Starting with the first of the rows below and going on through the line that contains "Action: [x=1046, y=20]", lay out each line as a string in a JSON list, leaving out any blank lines.
§
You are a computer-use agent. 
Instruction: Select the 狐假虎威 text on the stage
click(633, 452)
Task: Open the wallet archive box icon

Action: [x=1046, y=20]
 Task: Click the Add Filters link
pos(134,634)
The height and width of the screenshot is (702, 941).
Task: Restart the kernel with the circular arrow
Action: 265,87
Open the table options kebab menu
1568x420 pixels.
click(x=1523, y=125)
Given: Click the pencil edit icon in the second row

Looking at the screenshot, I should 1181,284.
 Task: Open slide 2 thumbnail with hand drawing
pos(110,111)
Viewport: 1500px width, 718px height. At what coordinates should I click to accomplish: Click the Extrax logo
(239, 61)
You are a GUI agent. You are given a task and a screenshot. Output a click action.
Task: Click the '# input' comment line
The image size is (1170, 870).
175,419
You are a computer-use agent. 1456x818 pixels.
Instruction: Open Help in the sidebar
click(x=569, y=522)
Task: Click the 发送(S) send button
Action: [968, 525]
§
**Result of the exercise**
[
  "You are a computer-use agent. ",
  "Instruction: Select the 狐假虎威 text on the stage",
  "click(633, 452)",
  "Task: Open the wallet archive box icon",
  "Action: [x=1046, y=20]"
]